In the reply, give back exactly the lines from the one with "The height and width of the screenshot is (308, 470)." through the last line of the records, without pictures.

TASK MATERIAL:
○ ○ ○ ○

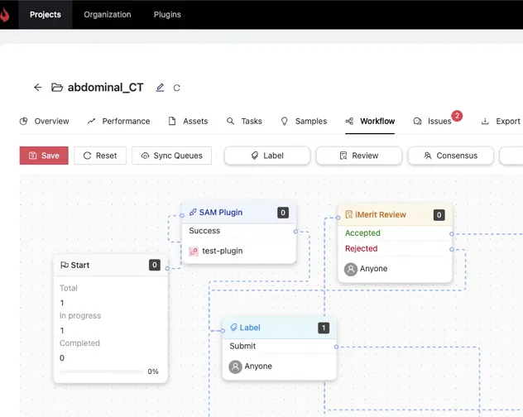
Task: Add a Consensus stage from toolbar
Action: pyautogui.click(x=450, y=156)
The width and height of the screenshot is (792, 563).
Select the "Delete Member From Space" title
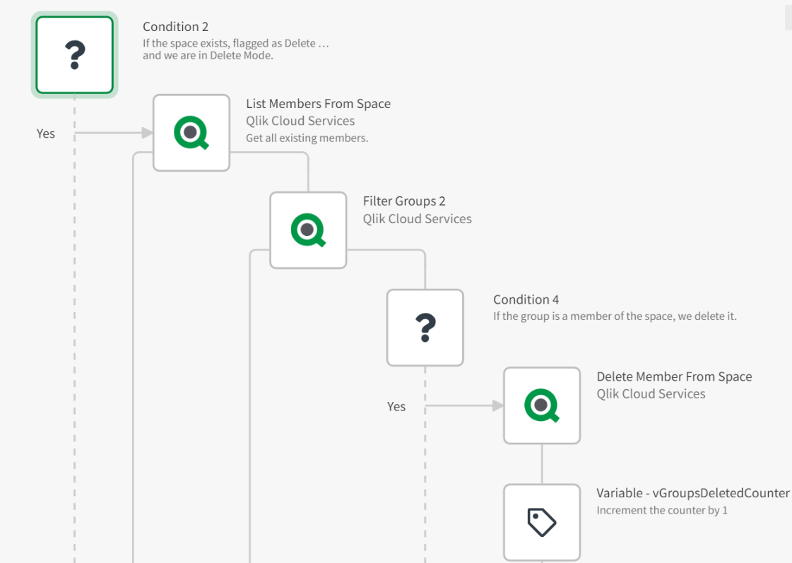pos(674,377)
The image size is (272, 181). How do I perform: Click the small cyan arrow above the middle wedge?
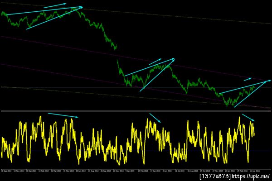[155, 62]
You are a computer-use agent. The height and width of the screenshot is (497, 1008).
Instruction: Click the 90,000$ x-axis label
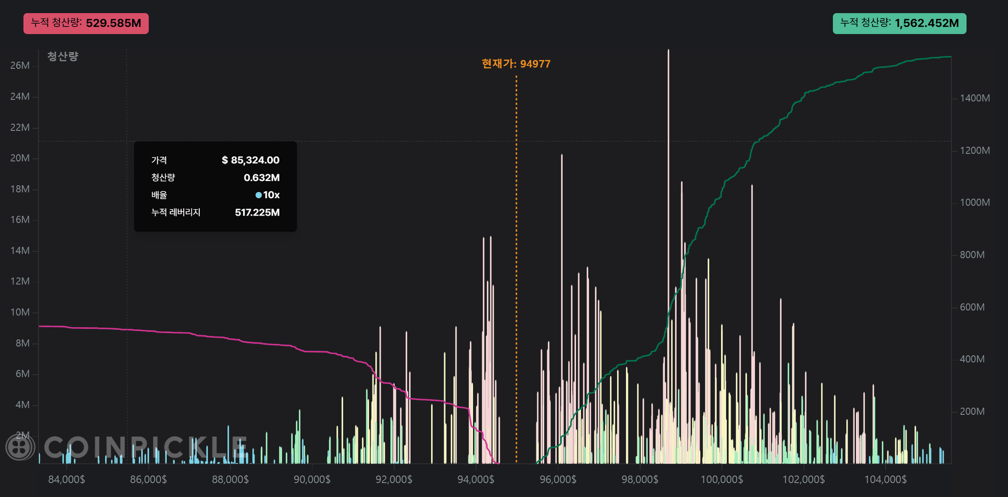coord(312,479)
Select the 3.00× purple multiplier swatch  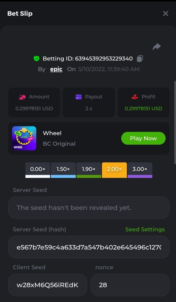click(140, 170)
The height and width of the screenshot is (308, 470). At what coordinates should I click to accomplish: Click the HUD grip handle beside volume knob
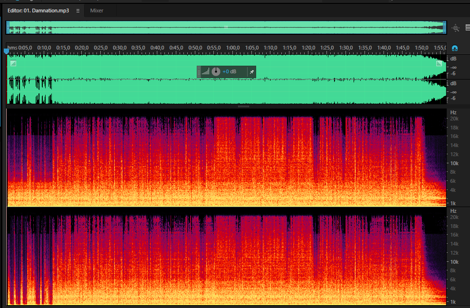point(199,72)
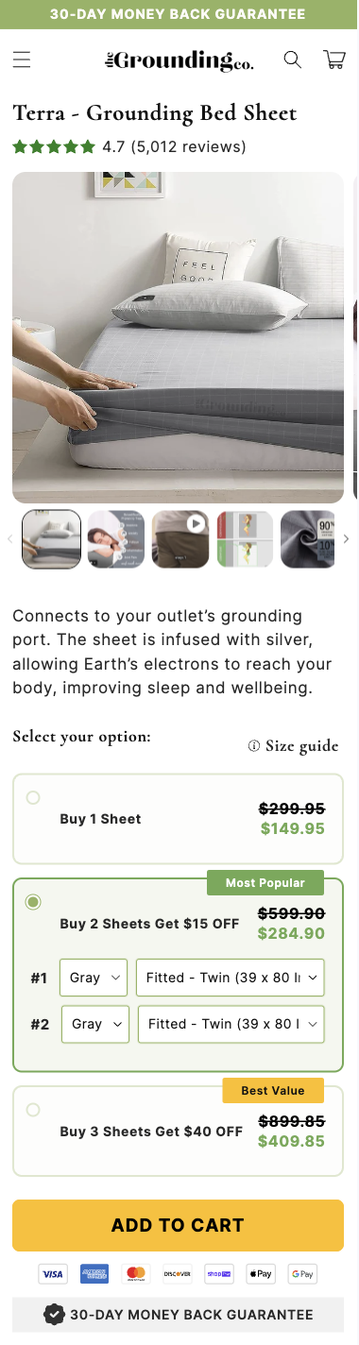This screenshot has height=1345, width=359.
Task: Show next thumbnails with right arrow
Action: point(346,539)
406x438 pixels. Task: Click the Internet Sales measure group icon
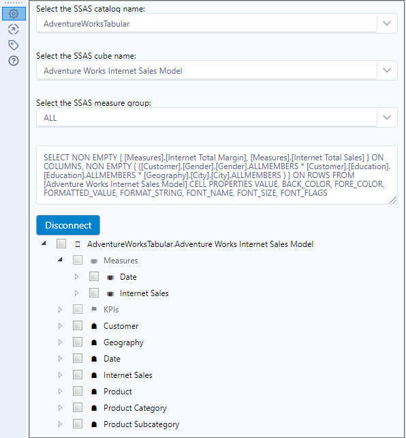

○ ○ ○ ○

SOLUTION TO THE EXERCISE:
The height and width of the screenshot is (308, 470). At what coordinates should I click to accomplish: Click the HUD grip handle beside volume knob
point(199,72)
This screenshot has height=1345, width=359.
Task: Show next thumbnails with right arrow
Action: point(346,539)
406x438 pixels. Task: Click the Internet Sales measure group icon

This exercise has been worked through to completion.